Not convinced your customers are playing Pokémon Go?
Well there is no formal demographic data on use yet, but there’s plenty of reasons to believe the user base is far more diverse than you would think. These are not all kids. But let’s say you’re right, and none of your clients or anyone you want to be a client is playing Pokémon Go just be aware that the Virtual and Augmented technology has been long awaited but the glasses and headwear are still a way off for mainstream use. On the other hand, mobile phones are ubiquitous. Whilst many Virtual Reality systems (that offer completely computer-generated images via a special headset, sensor gloves or other aids) are already gathering dust, many other companies will now look to implement the sort of AR platform that is superimposing digital images/Pokémons over our real-world, so get ready for the market in this type of Augmented Reality app to exploded.

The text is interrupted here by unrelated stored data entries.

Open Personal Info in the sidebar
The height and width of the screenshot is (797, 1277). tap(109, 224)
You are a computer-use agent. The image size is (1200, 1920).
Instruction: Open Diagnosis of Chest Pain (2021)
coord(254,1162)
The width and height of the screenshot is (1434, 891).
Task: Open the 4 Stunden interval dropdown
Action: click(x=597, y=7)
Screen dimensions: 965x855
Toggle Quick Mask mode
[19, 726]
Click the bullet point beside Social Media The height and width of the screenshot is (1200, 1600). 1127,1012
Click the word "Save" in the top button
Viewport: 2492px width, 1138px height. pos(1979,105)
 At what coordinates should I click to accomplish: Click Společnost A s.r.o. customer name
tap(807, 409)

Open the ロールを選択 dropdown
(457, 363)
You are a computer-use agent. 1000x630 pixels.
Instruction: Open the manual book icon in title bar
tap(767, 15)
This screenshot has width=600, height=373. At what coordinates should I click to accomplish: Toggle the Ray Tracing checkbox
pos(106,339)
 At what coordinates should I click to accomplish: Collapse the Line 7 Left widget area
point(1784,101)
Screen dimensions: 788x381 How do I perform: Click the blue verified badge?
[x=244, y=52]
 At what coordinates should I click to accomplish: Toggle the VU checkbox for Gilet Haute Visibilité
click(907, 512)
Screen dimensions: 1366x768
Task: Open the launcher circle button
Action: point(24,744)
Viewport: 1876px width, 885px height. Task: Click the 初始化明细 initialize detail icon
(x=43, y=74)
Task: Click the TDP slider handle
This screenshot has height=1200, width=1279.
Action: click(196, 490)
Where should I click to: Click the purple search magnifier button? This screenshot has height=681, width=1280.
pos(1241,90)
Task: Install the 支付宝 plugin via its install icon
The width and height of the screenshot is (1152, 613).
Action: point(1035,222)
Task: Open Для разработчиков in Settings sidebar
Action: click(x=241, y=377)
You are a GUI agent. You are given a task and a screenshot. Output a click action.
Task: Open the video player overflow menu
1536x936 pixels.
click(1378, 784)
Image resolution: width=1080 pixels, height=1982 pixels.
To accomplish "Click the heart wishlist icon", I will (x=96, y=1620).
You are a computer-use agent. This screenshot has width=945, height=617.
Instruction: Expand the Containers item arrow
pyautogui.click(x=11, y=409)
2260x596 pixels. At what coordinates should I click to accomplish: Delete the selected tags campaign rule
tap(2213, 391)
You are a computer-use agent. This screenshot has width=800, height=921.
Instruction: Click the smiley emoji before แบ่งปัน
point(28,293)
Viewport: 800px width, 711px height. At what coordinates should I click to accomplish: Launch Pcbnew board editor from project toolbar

Marketing is not my thing, so is this likely to impact my life as a surveyor?
I think it’s almost a cert that AR is set to impact every aspect of life as we know it and that includes real estate. So download the app and even if you find out that you don’t want “to catch ’em”, you will gain an advantage as you learn how AR will impact both residential and commercial property. We have now gained the main stream ability to superimpose potential developments on to existing landscape via mobile phone. Similarly, we must now be close to having the ability to point your mobile phone camera at a building to get information including pictures, videos, floor plans, contact details and possibly even comparables, Land Registry details and research info. Location-based mapping could locate potential or existing developments as well as commercial or residential property for sale or lease by flinging a pin down. Push notification (similar to those you get on Facebook) could easily alert you when you pass by properties you may be interested in.
Finally all this new data requirement and storage, needs the added infrastructure of new data centres. Pokemon Go has reignited the AR hype. So as our virtual and physical worlds draw ever closer, get out there and catch your advantage.